* [What you are asked to do]:
Update the items below by changing every "screenshot" to "image" and leaving all other text unchanged. Omit the pictures from your answer.

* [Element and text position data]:
---------------

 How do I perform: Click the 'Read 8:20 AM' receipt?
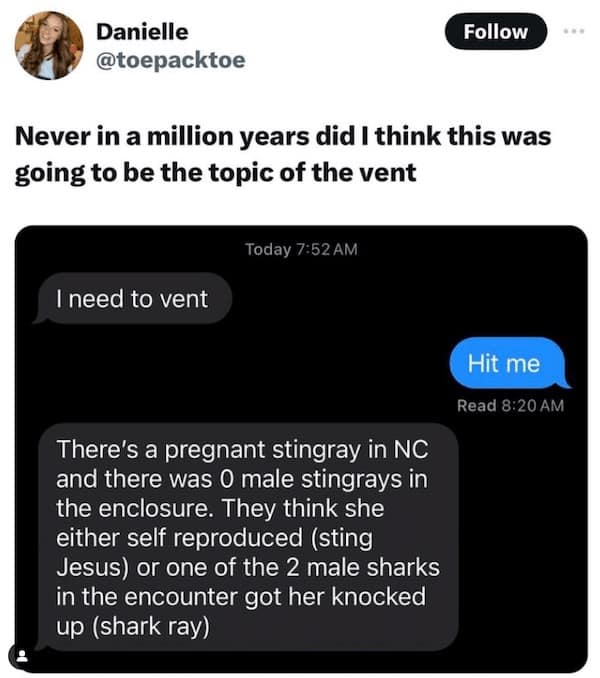[510, 405]
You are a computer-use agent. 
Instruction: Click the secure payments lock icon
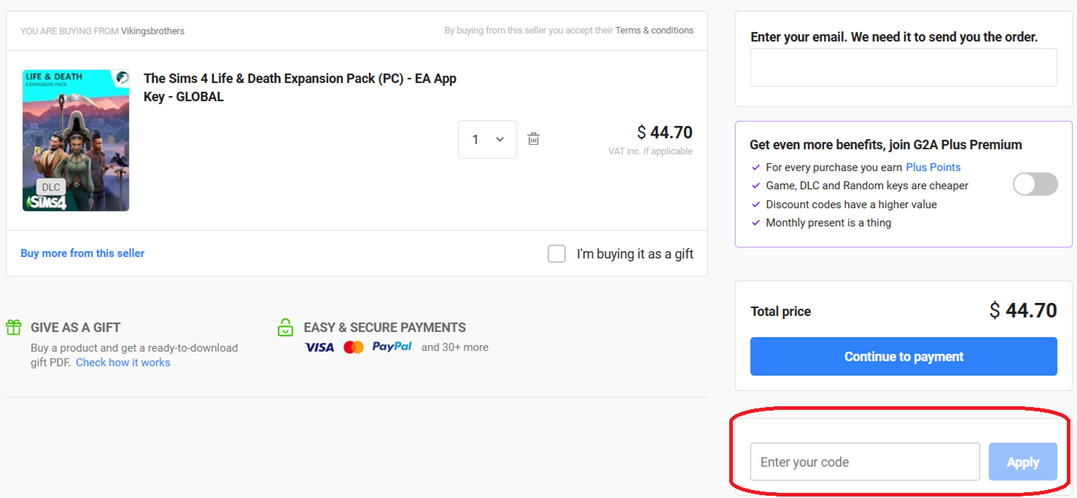point(285,327)
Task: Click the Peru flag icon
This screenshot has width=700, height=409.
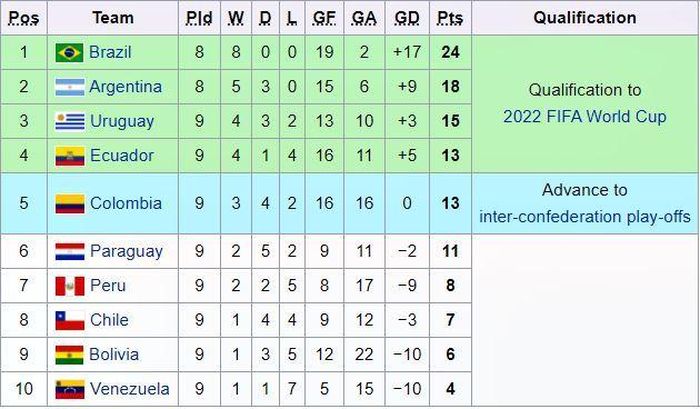Action: point(70,286)
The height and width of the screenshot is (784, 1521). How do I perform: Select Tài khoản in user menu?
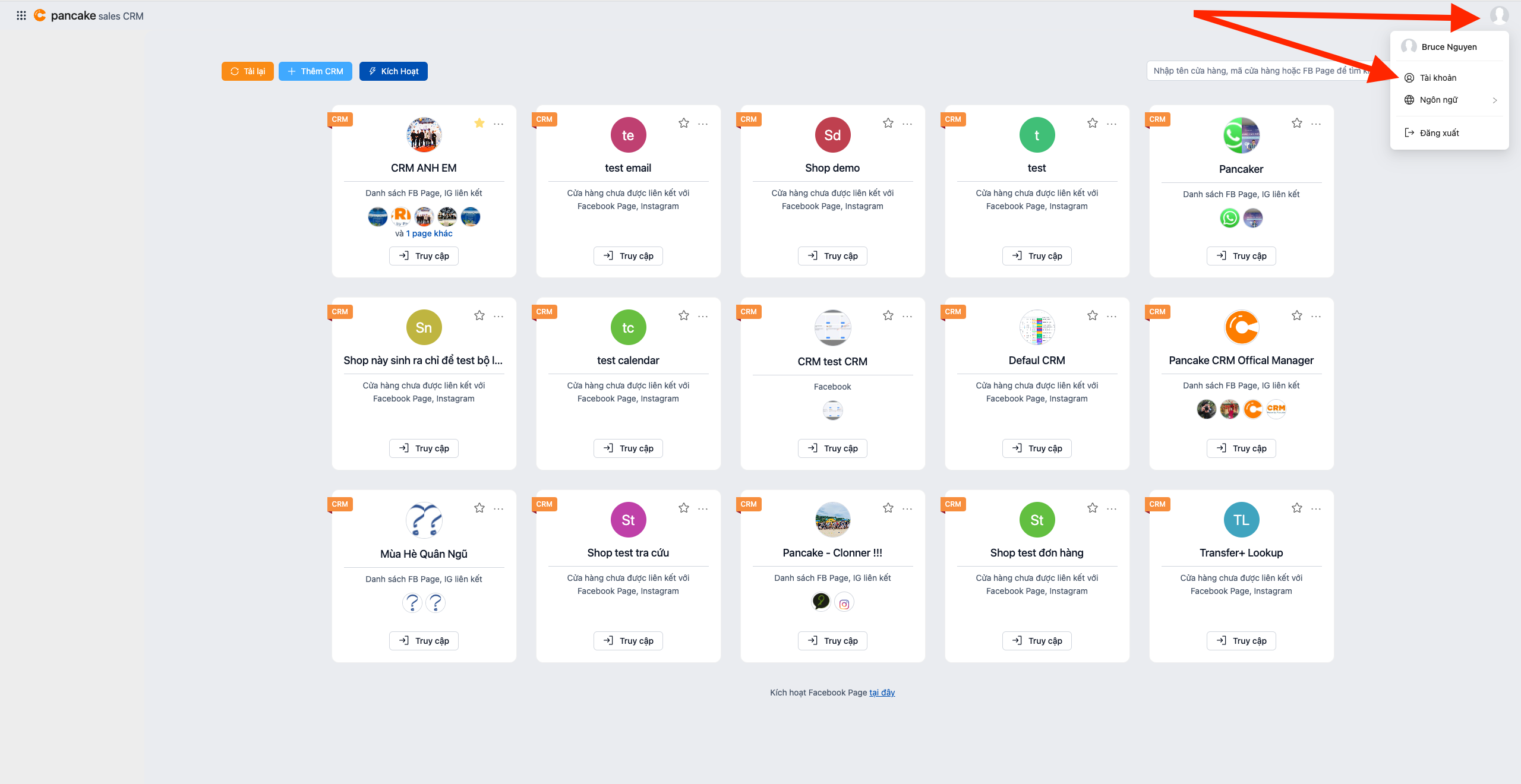pyautogui.click(x=1438, y=78)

---------------

* [Task solution]:
 How do I perform: Click the 'Read 8:20 AM' receipt?
[510, 405]
You are a computer-use agent. 
Instruction: Click the secure payments lock icon
point(285,327)
Task: Click the Peru flag icon
This image has width=700, height=409.
Action: point(70,286)
The height and width of the image is (784, 1521). How do I perform: Select Tài khoản in user menu?
pyautogui.click(x=1438, y=78)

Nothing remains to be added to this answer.